BEGIN

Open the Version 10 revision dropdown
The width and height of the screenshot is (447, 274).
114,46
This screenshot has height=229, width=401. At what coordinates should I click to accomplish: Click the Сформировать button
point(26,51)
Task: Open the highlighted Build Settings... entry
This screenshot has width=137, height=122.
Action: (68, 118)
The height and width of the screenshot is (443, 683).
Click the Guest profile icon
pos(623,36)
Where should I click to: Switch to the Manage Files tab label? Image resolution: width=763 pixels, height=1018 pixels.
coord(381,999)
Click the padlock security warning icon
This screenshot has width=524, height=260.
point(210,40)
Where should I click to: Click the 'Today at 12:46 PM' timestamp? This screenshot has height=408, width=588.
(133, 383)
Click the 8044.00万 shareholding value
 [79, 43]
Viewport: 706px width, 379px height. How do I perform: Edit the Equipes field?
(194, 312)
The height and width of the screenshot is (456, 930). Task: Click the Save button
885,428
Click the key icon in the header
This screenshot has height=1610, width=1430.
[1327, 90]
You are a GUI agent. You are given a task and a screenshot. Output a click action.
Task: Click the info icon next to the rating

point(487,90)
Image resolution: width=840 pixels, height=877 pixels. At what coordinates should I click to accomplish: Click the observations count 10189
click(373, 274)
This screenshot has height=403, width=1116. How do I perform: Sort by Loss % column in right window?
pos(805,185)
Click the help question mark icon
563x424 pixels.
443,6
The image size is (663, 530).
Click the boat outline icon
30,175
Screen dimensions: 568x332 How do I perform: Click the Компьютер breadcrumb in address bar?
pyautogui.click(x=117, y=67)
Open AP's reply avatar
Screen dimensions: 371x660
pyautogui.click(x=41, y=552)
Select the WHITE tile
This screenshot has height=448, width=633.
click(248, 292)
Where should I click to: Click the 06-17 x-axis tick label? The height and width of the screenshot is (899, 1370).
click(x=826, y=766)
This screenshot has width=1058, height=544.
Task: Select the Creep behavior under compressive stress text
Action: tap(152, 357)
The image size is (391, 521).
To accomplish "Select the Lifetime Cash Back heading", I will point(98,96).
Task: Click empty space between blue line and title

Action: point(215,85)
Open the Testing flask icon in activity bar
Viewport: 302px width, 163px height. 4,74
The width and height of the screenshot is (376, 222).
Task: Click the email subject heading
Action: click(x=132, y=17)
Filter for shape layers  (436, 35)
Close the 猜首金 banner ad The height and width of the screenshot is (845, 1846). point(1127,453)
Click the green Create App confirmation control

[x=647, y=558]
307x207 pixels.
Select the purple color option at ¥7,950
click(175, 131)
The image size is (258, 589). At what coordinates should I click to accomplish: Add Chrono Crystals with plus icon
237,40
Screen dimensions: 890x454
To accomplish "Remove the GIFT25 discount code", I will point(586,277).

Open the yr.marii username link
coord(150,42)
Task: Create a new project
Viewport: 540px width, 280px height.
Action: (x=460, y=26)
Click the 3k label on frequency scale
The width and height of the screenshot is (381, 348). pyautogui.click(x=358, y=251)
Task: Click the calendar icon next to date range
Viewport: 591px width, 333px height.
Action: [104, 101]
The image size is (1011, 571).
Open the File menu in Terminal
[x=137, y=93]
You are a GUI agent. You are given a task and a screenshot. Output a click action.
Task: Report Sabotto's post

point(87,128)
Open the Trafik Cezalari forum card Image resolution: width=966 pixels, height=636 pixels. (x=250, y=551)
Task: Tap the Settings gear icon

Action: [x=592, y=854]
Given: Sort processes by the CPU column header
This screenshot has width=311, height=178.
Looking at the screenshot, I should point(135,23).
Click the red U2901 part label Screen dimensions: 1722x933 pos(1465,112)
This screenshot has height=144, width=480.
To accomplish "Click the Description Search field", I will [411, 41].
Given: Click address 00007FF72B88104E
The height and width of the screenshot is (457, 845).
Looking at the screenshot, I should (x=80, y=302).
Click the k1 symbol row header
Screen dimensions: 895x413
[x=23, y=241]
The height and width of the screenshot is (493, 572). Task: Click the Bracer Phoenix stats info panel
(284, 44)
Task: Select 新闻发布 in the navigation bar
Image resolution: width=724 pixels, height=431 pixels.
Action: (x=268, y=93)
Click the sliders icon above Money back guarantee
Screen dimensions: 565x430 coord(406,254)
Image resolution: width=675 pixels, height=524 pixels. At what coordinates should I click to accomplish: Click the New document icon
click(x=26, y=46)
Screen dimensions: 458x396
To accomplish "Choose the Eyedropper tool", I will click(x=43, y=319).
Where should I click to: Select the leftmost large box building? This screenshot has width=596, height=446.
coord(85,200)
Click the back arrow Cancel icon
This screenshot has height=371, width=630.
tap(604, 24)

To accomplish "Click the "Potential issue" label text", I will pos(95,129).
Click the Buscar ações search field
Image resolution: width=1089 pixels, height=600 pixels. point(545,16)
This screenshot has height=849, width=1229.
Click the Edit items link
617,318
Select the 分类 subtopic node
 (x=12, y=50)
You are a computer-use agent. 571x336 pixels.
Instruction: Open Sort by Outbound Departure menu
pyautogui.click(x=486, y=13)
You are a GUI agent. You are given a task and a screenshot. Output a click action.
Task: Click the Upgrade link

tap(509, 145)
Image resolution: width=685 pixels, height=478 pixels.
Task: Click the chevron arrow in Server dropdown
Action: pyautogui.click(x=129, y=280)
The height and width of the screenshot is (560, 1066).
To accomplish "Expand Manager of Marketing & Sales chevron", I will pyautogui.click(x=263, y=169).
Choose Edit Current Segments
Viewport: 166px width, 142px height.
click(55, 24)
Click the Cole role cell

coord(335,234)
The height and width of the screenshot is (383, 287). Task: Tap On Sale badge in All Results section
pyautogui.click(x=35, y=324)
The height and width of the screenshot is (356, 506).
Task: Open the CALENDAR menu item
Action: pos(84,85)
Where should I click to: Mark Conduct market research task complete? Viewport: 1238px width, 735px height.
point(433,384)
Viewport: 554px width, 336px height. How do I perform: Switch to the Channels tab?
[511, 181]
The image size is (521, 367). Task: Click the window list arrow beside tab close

END

What to produce —
Print again each line of the listing above, exactly as it appears.

Completed task —
Open the Version 10 revision dropdown
The width and height of the screenshot is (447, 274).
114,46
This screenshot has height=229, width=401. At what coordinates should I click to accomplish: Click the Сформировать button
point(26,51)
Task: Open the highlighted Build Settings... entry
This screenshot has width=137, height=122.
Action: (68, 118)
The height and width of the screenshot is (443, 683).
Click the Guest profile icon
pos(623,36)
Where should I click to: Switch to the Manage Files tab label? Image resolution: width=763 pixels, height=1018 pixels.
coord(381,999)
Click the padlock security warning icon
This screenshot has width=524, height=260.
point(210,40)
Where should I click to: Click the 'Today at 12:46 PM' timestamp? This screenshot has height=408, width=588.
(133, 383)
Click the 8044.00万 shareholding value
 [79, 43]
Viewport: 706px width, 379px height. How do I perform: Edit the Equipes field?
(194, 312)
The height and width of the screenshot is (456, 930). Task: Click the Save button
885,428
Click the key icon in the header
This screenshot has height=1610, width=1430.
[1327, 90]
You are a GUI agent. You are given a task and a screenshot. Output a click action.
Task: Click the info icon next to the rating

point(487,90)
Image resolution: width=840 pixels, height=877 pixels. At what coordinates should I click to accomplish: Click the observations count 10189
click(373, 274)
This screenshot has height=403, width=1116. How do I perform: Sort by Loss % column in right window?
pos(805,185)
Click the help question mark icon
563x424 pixels.
443,6
The image size is (663, 530).
Click the boat outline icon
30,175
Screen dimensions: 568x332 How do I perform: Click the Компьютер breadcrumb in address bar?
pyautogui.click(x=117, y=67)
Open AP's reply avatar
Screen dimensions: 371x660
pyautogui.click(x=41, y=552)
Select the WHITE tile
This screenshot has height=448, width=633.
click(248, 292)
Where should I click to: Click the 06-17 x-axis tick label? The height and width of the screenshot is (899, 1370).
click(x=826, y=766)
This screenshot has width=1058, height=544.
Task: Select the Creep behavior under compressive stress text
Action: tap(152, 357)
The image size is (391, 521).
To accomplish "Select the Lifetime Cash Back heading", I will point(98,96).
Task: Click empty space between blue line and title

Action: point(215,85)
Open the Testing flask icon in activity bar
Viewport: 302px width, 163px height. 4,74
The width and height of the screenshot is (376, 222).
Task: Click the email subject heading
Action: click(x=132, y=17)
Filter for shape layers  (436, 35)
Close the 猜首金 banner ad The height and width of the screenshot is (845, 1846). point(1127,453)
Click the green Create App confirmation control

[x=647, y=558]
307x207 pixels.
Select the purple color option at ¥7,950
click(175, 131)
The image size is (258, 589). At what coordinates should I click to accomplish: Add Chrono Crystals with plus icon
237,40
Screen dimensions: 890x454
To accomplish "Remove the GIFT25 discount code", I will point(586,277).

Open the yr.marii username link
coord(150,42)
Task: Create a new project
Viewport: 540px width, 280px height.
Action: (x=460, y=26)
Click the 3k label on frequency scale
The width and height of the screenshot is (381, 348). pyautogui.click(x=358, y=251)
Task: Click the calendar icon next to date range
Viewport: 591px width, 333px height.
Action: [104, 101]
The image size is (1011, 571).
Open the File menu in Terminal
[x=137, y=93]
You are a GUI agent. You are given a task and a screenshot. Output a click action.
Task: Report Sabotto's post

point(87,128)
Open the Trafik Cezalari forum card Image resolution: width=966 pixels, height=636 pixels. (x=250, y=551)
Task: Tap the Settings gear icon

Action: [x=592, y=854]
Given: Sort processes by the CPU column header
This screenshot has width=311, height=178.
Looking at the screenshot, I should point(135,23).
Click the red U2901 part label Screen dimensions: 1722x933 pos(1465,112)
This screenshot has height=144, width=480.
To accomplish "Click the Description Search field", I will [411, 41].
Given: Click address 00007FF72B88104E
The height and width of the screenshot is (457, 845).
Looking at the screenshot, I should (x=80, y=302).
Click the k1 symbol row header
Screen dimensions: 895x413
[x=23, y=241]
The height and width of the screenshot is (493, 572). Task: Click the Bracer Phoenix stats info panel
(284, 44)
Task: Select 新闻发布 in the navigation bar
Image resolution: width=724 pixels, height=431 pixels.
Action: (x=268, y=93)
Click the sliders icon above Money back guarantee
Screen dimensions: 565x430 coord(406,254)
Image resolution: width=675 pixels, height=524 pixels. At what coordinates should I click to accomplish: Click the New document icon
click(x=26, y=46)
Screen dimensions: 458x396
To accomplish "Choose the Eyedropper tool", I will click(x=43, y=319).
Where should I click to: Select the leftmost large box building? This screenshot has width=596, height=446.
coord(85,200)
Click the back arrow Cancel icon
This screenshot has height=371, width=630.
tap(604, 24)

To accomplish "Click the "Potential issue" label text", I will pos(95,129).
Click the Buscar ações search field
Image resolution: width=1089 pixels, height=600 pixels. point(545,16)
This screenshot has height=849, width=1229.
Click the Edit items link
617,318
Select the 分类 subtopic node
 (x=12, y=50)
You are a computer-use agent. 571x336 pixels.
Instruction: Open Sort by Outbound Departure menu
pyautogui.click(x=486, y=13)
You are a GUI agent. You are given a task and a screenshot. Output a click action.
Task: Click the Upgrade link

tap(509, 145)
Image resolution: width=685 pixels, height=478 pixels.
Task: Click the chevron arrow in Server dropdown
Action: pyautogui.click(x=129, y=280)
The height and width of the screenshot is (560, 1066).
To accomplish "Expand Manager of Marketing & Sales chevron", I will pyautogui.click(x=263, y=169).
Choose Edit Current Segments
Viewport: 166px width, 142px height.
click(55, 24)
Click the Cole role cell

coord(335,234)
The height and width of the screenshot is (383, 287). Task: Tap On Sale badge in All Results section
pyautogui.click(x=35, y=324)
The height and width of the screenshot is (356, 506).
Task: Open the CALENDAR menu item
Action: pos(84,85)
Where should I click to: Mark Conduct market research task complete? Viewport: 1238px width, 735px height.
point(433,384)
Viewport: 554px width, 336px height. How do I perform: Switch to the Channels tab?
[511, 181]
The image size is (521, 367). Task: Click the window list arrow beside tab close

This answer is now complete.